(Saved data entries)
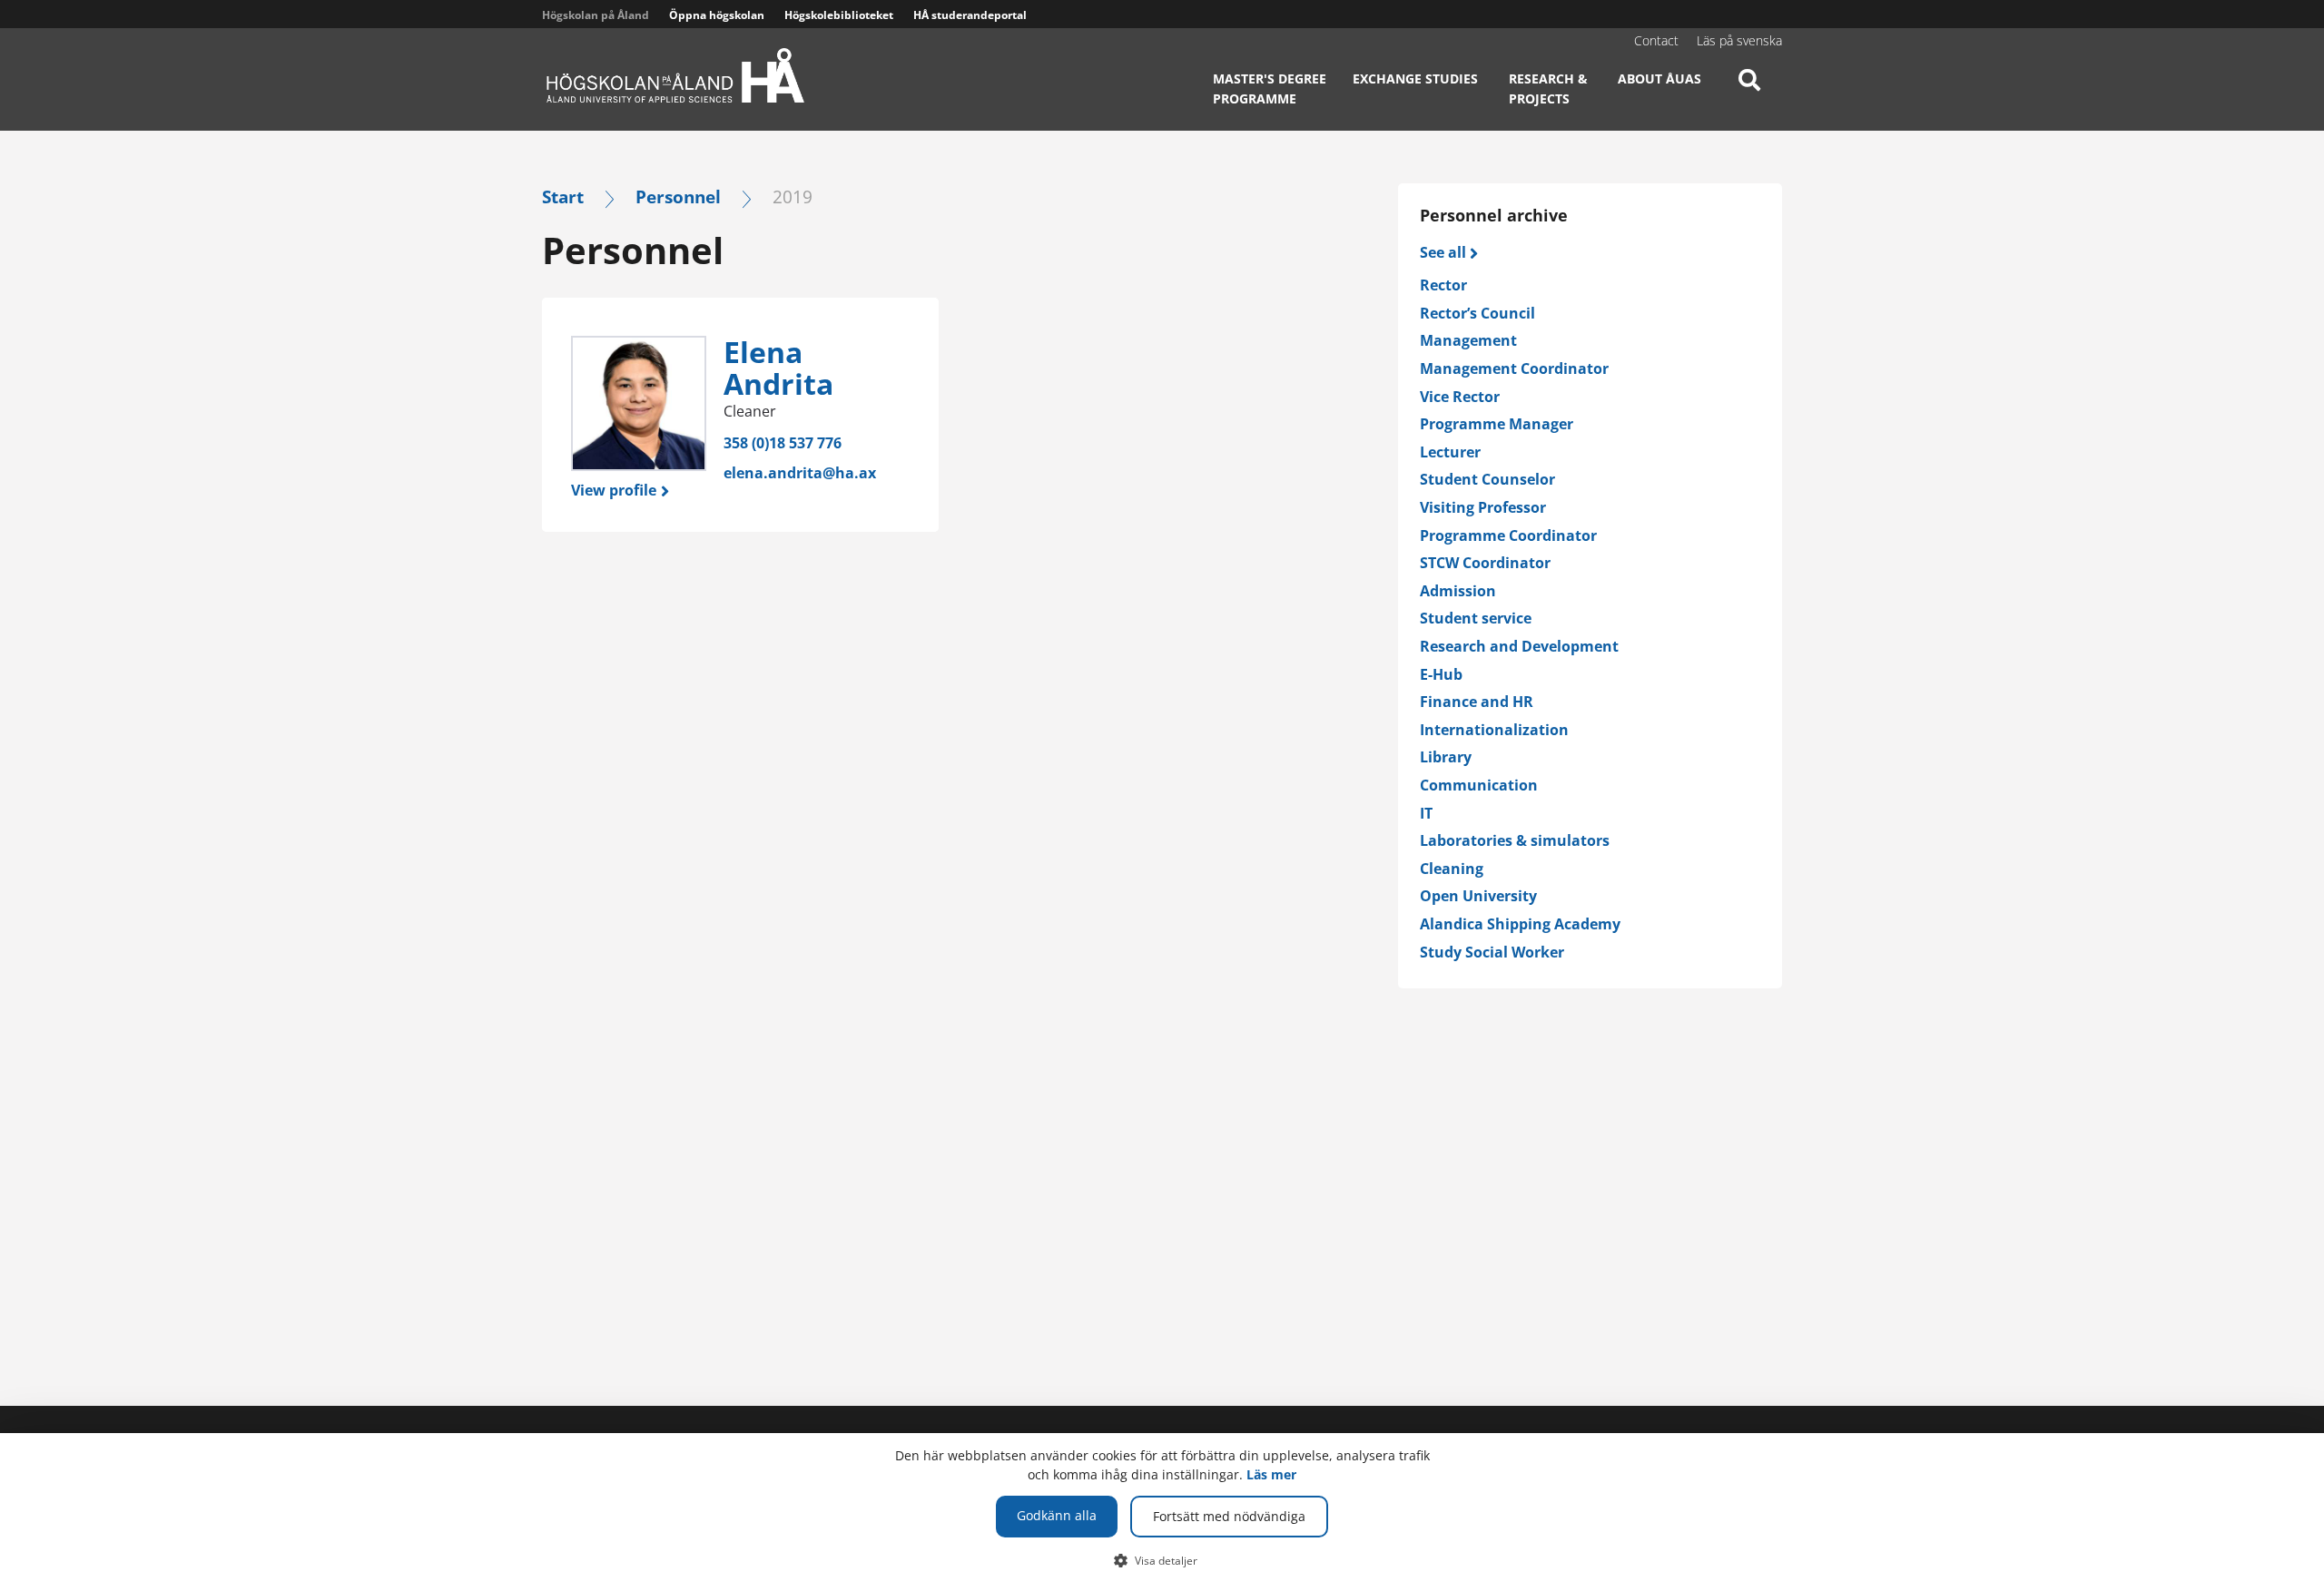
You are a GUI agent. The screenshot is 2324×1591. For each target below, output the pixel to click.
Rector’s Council (1477, 313)
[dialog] (1162, 1512)
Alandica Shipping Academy (1520, 924)
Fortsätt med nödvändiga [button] (1229, 1516)
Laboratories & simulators (1515, 840)
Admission (1458, 591)
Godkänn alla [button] (1057, 1515)
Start (563, 196)
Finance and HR (1476, 702)
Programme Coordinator (1508, 535)
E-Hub (1441, 674)
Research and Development (1519, 646)
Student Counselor (1487, 479)
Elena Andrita (778, 367)
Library (1446, 757)
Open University (1478, 896)
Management (1468, 340)
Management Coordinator (1514, 368)
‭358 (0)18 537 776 (783, 443)
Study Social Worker (1492, 952)
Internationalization (1494, 730)
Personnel (678, 196)
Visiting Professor (1483, 507)
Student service (1475, 618)
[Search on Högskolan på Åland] (1749, 95)
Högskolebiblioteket (838, 15)
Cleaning (1451, 869)
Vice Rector (1460, 397)
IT (1426, 813)
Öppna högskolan (716, 15)
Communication (1479, 785)
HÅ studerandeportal (970, 15)
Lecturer (1450, 452)
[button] (1162, 1560)
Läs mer (1271, 1474)
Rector (1443, 285)
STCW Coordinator (1485, 563)
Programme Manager (1496, 424)
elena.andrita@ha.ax (800, 473)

Try it: Print exactly the lines from the one with "[dialog] (1162, 1512)" through the end of the data, inclusive.

Written reply:
[dialog] (1162, 1512)
Alandica Shipping Academy (1520, 924)
Fortsätt med nödvändiga [button] (1229, 1516)
Laboratories & simulators (1515, 840)
Admission (1458, 591)
Godkänn alla [button] (1057, 1515)
Start (563, 196)
Finance and HR (1476, 702)
Programme Coordinator (1508, 535)
E-Hub (1441, 674)
Research and Development (1519, 646)
Student Counselor (1487, 479)
Elena Andrita (778, 367)
Library (1446, 757)
Open University (1478, 896)
Management (1468, 340)
Management Coordinator (1514, 368)
‭358 (0)18 537 776 (783, 443)
Study Social Worker (1492, 952)
Internationalization (1494, 730)
Personnel (678, 196)
Visiting Professor (1483, 507)
Student service (1475, 618)
[Search on Högskolan på Åland] (1749, 95)
Högskolebiblioteket (838, 15)
Cleaning (1451, 869)
Vice Rector (1460, 397)
IT (1426, 813)
Öppna högskolan (716, 15)
Communication (1479, 785)
HÅ studerandeportal (970, 15)
Lecturer (1450, 452)
[button] (1162, 1560)
Läs mer (1271, 1474)
Rector (1443, 285)
STCW Coordinator (1485, 563)
Programme Manager (1496, 424)
elena.andrita@ha.ax (800, 473)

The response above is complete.